'''

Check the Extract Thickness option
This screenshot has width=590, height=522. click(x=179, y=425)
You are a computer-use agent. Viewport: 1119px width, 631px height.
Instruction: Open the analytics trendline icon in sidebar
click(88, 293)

'''

▶ **EXERCISE**: Above are some records; repeat all of them exactly.

▶ **YOUR SOLUTION**:
Check the Extract Thickness option
This screenshot has width=590, height=522. click(x=179, y=425)
You are a computer-use agent. Viewport: 1119px width, 631px height.
Instruction: Open the analytics trendline icon in sidebar
click(88, 293)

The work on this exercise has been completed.